L’EDD, un antidote au gaspillage


Marco Geronimi Stoll durant l'entretien à Bellinzona

Qu'est-ce que j'achète ? Pourquoi ? Quels éléments influencent mes achats ? Comment l’école peut-elle aider à consommer de manière responsable ? La revue de pratiques EDD ventuno consacre son dernier numéro au thème « Marché et valeurs ». Marco Geronimi Stoll, ancien publicitaire et fondateur du réseau smarketing.it, y décortique notamment les subtilités de la publicité et du marketing. Il rappelle que les compétences EDD sont des antidotes à un modèle économique basé sur le gaspillage.

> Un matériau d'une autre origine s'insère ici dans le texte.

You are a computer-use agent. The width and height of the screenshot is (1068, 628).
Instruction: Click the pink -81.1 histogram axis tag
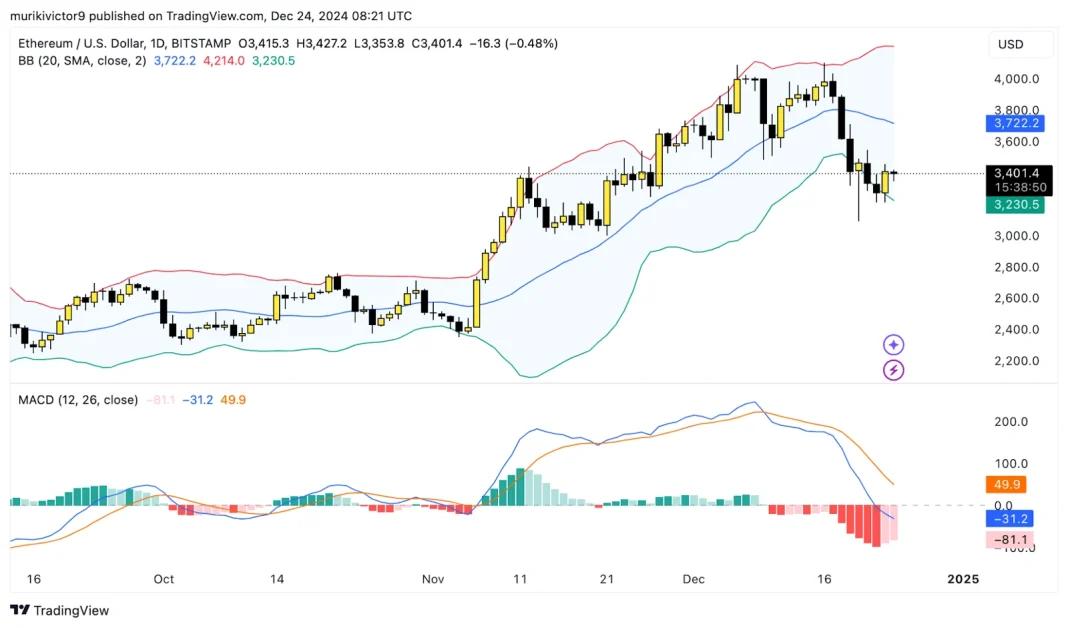click(1007, 541)
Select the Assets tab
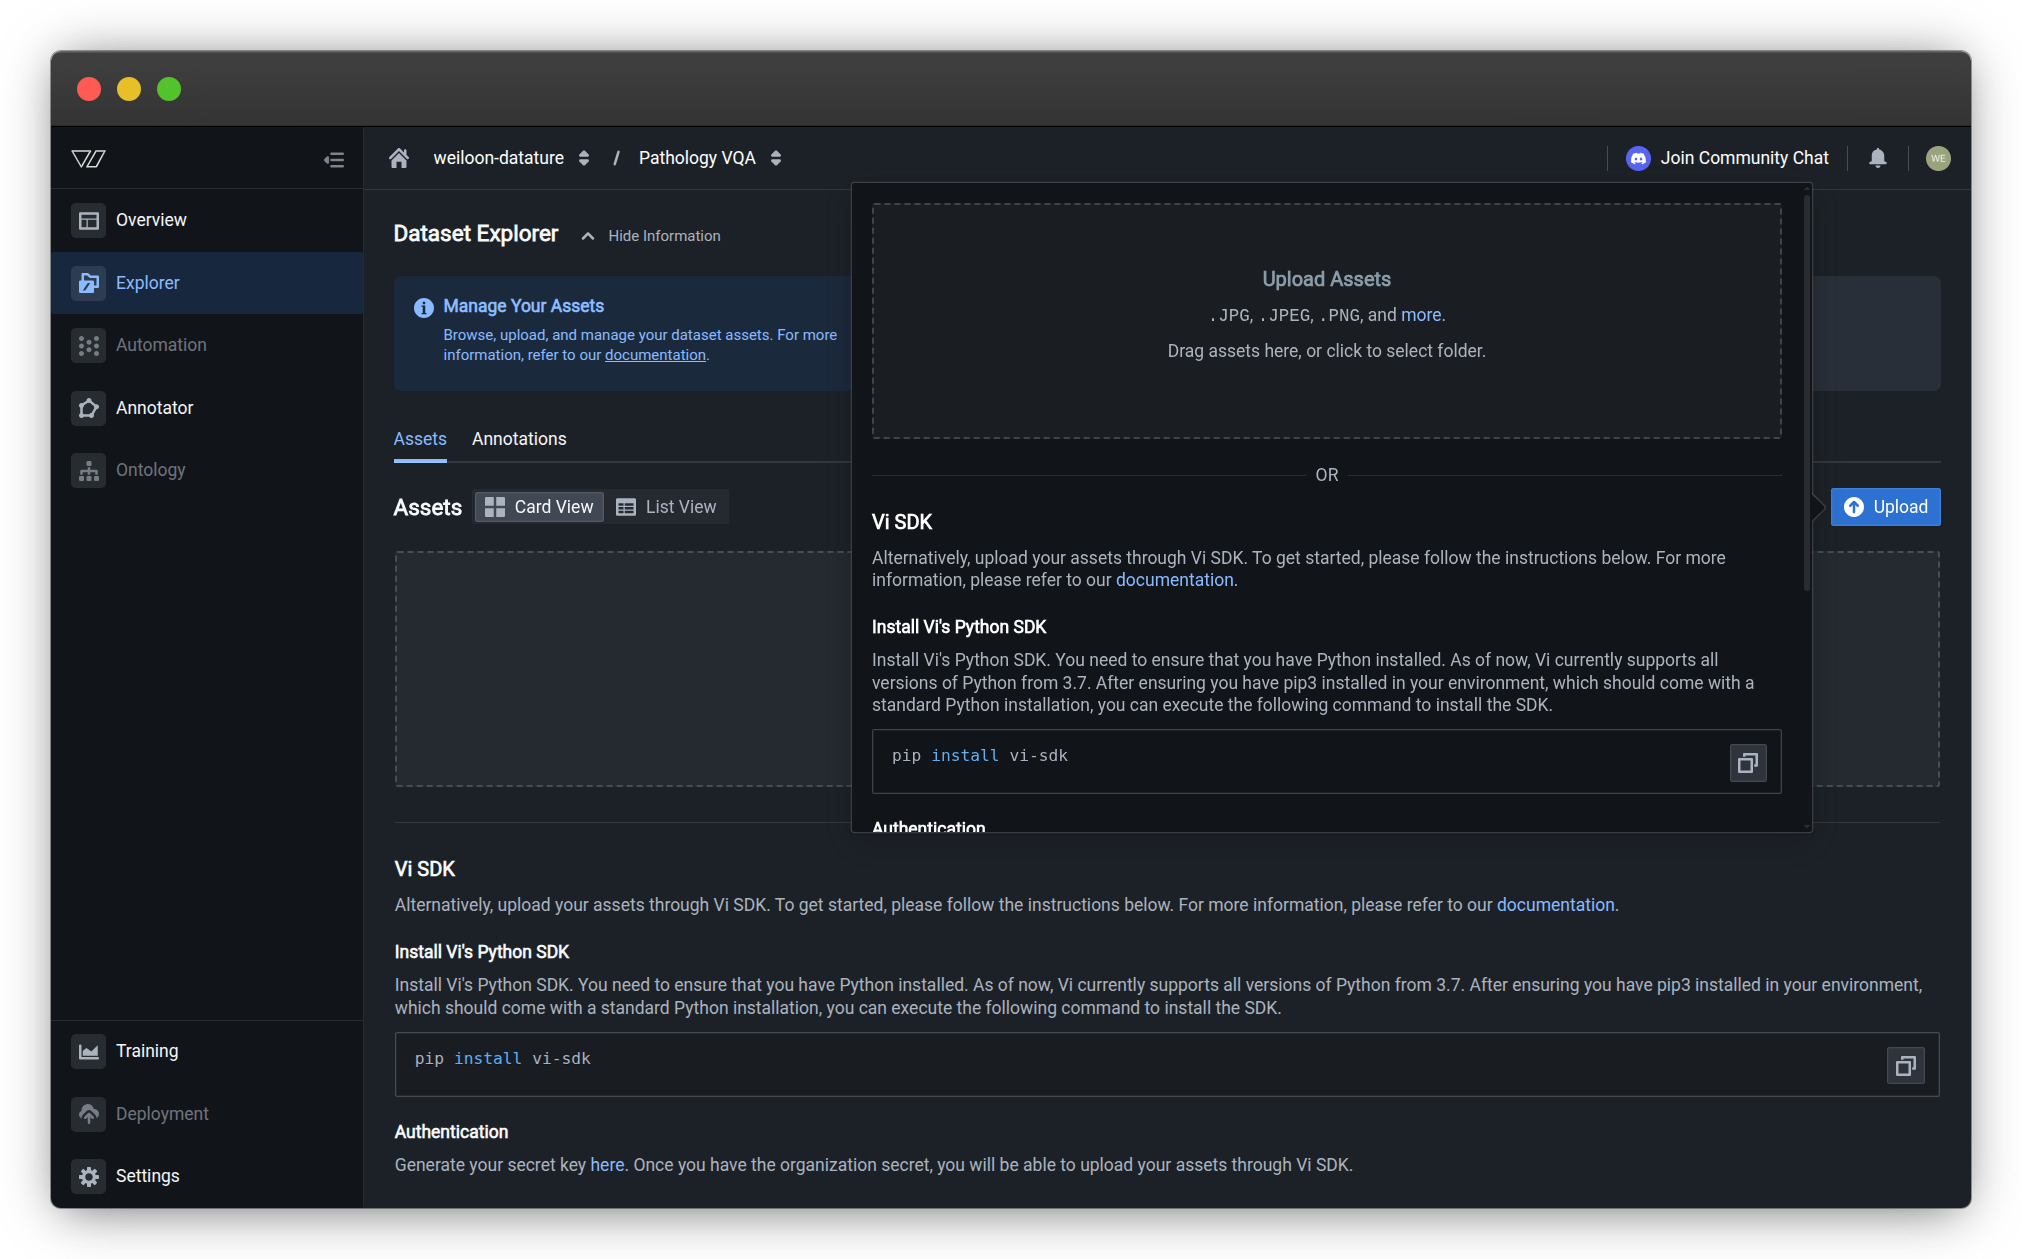This screenshot has height=1259, width=2022. [x=419, y=439]

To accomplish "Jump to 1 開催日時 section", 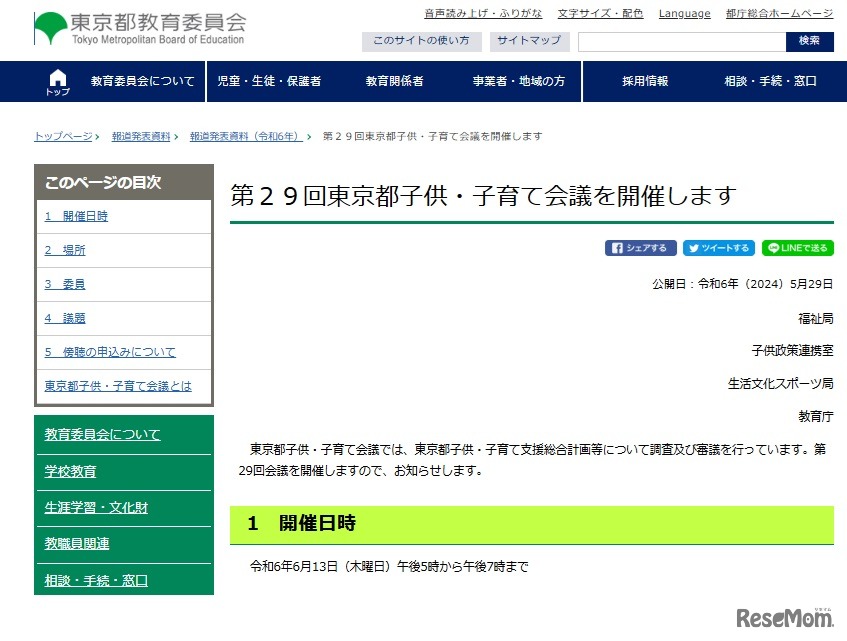I will pos(76,216).
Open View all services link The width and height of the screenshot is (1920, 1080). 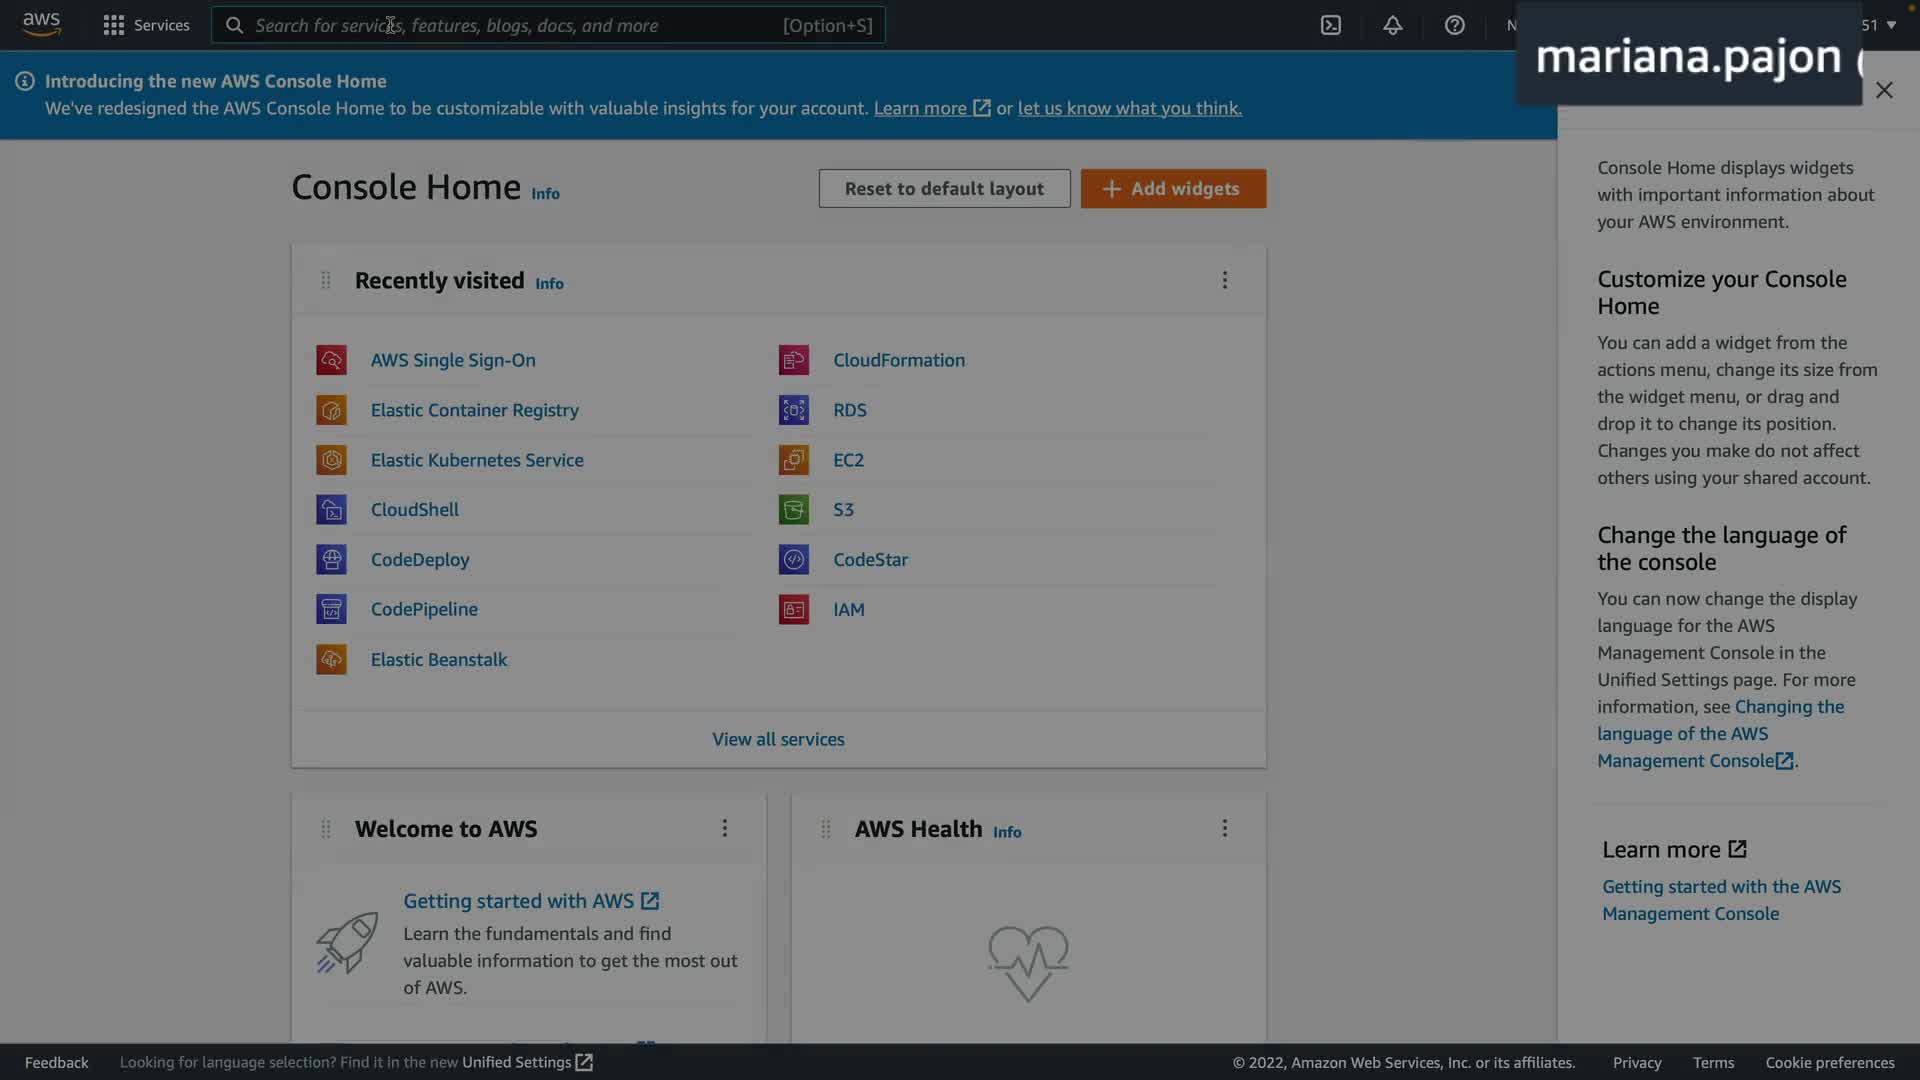(x=778, y=739)
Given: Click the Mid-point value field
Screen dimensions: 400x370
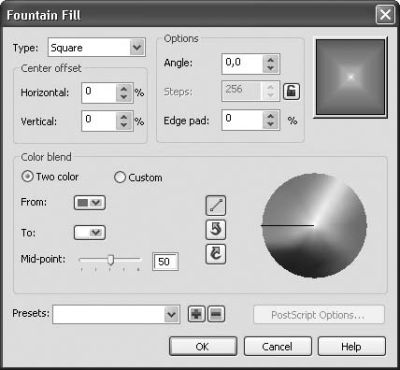Looking at the screenshot, I should pyautogui.click(x=165, y=262).
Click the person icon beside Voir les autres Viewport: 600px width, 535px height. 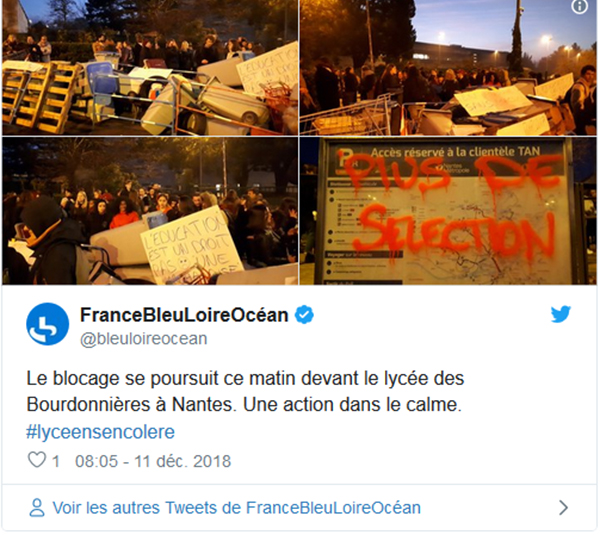(x=37, y=508)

Quelles sont les valeurs qui sous-tendent nos décisions d’achat aujourd’hui ?
Les placards ou le frigo sont remplis d’aliments qu’on n’utilisera pas et qui finiront à la poubelle. Ce n’est pas tant la valeur de l’objet qui est en question, mais la dévalorisation du consommateur. Une personne heureuse n’a pas besoin d’acheter autant de produits. La publicité le sait. Par conséquent, elle aura tendance à nous rendre insatisfaits en suggérant que nous ne sommes pas assez jeunes, pas assez beaux, pas assez sportifs, pas assez sexy, pas assez charismatiques... Lorsque nous ressentons un petit vide à combler, acheter quelque chose réconforte.

La publicité influence nos décisions et façonne nos besoins.  En sommes-nous conscient-e-s ?
Nous pensons tous que la publicité ne nous influence pas. Pourtant, elle détermine presque toutes les décisions d’achat. Si je me rends dans une épicerie de quartier, j’achète du pain, des haricots et deux pommes. Si je vais dans un supermarché, j’en prends dix fois plus, sous l’influence des marques montrées à la télévision. En ligne, j’achète 20 fois plus, étant séduit par des messages soigneusement personnalisés. Au final, je dépense nettement moins dans l’épicerie de quartier, car j’achète uniquement ce dont j’ai besoin.
 

« Ce n’est pas tant la valeur de l’objet qui est en question, mais la dévalorisation du consommateur. »

 
Quels sont les modes de consommation alternatifs dont un-e enseignant-e pourrait s’inspirer pour aborder la question à l’école ?
Nous échangeons des jouets et des magazines. Nous encourageons les groupes d’achat solidaires ainsi que le partage des moyens de transport et des outils. La communauté est plus forte que l’individu. L’école est également une communauté. Elle remplit deux fonctions importantes : fournir aux enfants une approche critique du marketing et renforcer les valeurs authentiques qui ne sont pas commerciales.

Ces compétences peuvent-elles être renforcées à l’école ?
L’école se trouve en concurrence avec le marketing. Je n’utilise pas le mot concurrence au hasard : celle-ci génère l’estime de soi, l’identité, le sens critique, le goût esthétique, l’empathie, la synesthésie, la créativité. Elle réfrène le faux soi, l’apparence, le narcissisme frustré, l’isolement. Elle entre donc en conflit avec le consumérisme, diminue l’anesthésie et les stéréotypes.

Les principes et compétences EDD sont-ils pertinents pour aborder les questions liées au marché ?
Pour moi, l’EDD est tout simplement de l’éducation : si vous n’allez pas vers la durabilité, ce n’est pas de l’éducation. Ces compétences sont des antidotes, des antivirus à un modèle économique basé sur le gaspillage qui fait vieillir la planète prématurément.